The request:
Present the listing below as a numbered list, dropping any blank lines.
※ ※ ※
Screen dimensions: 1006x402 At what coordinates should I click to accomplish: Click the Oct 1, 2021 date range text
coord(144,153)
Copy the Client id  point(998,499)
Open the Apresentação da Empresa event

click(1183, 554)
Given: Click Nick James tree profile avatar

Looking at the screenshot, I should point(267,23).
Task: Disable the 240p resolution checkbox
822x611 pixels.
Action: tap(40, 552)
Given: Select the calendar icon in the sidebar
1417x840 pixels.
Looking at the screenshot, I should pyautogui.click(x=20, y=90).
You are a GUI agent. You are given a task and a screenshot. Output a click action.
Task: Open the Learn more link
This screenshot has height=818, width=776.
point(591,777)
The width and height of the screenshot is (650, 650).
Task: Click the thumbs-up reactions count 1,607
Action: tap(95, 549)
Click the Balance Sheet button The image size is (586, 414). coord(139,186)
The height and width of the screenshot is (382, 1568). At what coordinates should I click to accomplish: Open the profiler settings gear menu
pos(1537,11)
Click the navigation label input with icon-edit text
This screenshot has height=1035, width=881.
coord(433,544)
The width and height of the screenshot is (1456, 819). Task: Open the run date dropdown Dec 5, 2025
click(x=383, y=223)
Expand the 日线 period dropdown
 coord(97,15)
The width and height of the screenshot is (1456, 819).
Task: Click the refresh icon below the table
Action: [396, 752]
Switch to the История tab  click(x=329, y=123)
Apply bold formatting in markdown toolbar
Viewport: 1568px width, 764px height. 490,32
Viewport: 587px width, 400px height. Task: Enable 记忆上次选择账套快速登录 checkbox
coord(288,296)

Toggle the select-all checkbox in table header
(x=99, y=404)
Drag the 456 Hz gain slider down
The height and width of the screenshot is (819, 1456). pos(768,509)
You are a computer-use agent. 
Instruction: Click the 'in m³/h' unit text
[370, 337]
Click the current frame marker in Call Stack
※ ※ ※
Expected output:
1. Screen dimensions: 1006x402 At what coordinates should I click to accomplish: Click the Oct 1, 2021 date range text
2. coord(144,153)
3. Copy the Client id  point(998,499)
4. Open the Apresentação da Empresa event
5. click(1183, 554)
6. Given: Click Nick James tree profile avatar
7. Looking at the screenshot, I should point(267,23).
8. Task: Disable the 240p resolution checkbox
9. 822x611 pixels.
10. Action: tap(40, 552)
11. Given: Select the calendar icon in the sidebar
12. 1417x840 pixels.
13. Looking at the screenshot, I should pyautogui.click(x=20, y=90).
14. You are a GUI agent. You are given a task and a screenshot. Output a click action.
15. Task: Open the Learn more link
16. This screenshot has height=818, width=776.
17. point(591,777)
18. The width and height of the screenshot is (650, 650).
19. Task: Click the thumbs-up reactions count 1,607
20. Action: tap(95, 549)
21. Click the Balance Sheet button The image size is (586, 414). coord(139,186)
22. The height and width of the screenshot is (382, 1568). At what coordinates should I click to accomplish: Open the profiler settings gear menu
23. pos(1537,11)
24. Click the navigation label input with icon-edit text
25. This screenshot has height=1035, width=881.
26. coord(433,544)
27. The width and height of the screenshot is (1456, 819). Task: Open the run date dropdown Dec 5, 2025
28. click(x=383, y=223)
29. Expand the 日线 period dropdown
30.  coord(97,15)
31. The width and height of the screenshot is (1456, 819).
32. Task: Click the refresh icon below the table
33. Action: [396, 752]
34. Switch to the История tab  click(x=329, y=123)
35. Apply bold formatting in markdown toolbar
36. Viewport: 1568px width, 764px height. 490,32
37. Viewport: 587px width, 400px height. Task: Enable 记忆上次选择账套快速登录 checkbox
38. coord(288,296)
39. Toggle the select-all checkbox in table header
40. (x=99, y=404)
41. Drag the 456 Hz gain slider down
42. The height and width of the screenshot is (819, 1456). pos(768,509)
43. You are a computer-use agent. 
44. Instruction: Click the 'in m³/h' unit text
45. [370, 337]
46. Click the current frame marker in Call Stack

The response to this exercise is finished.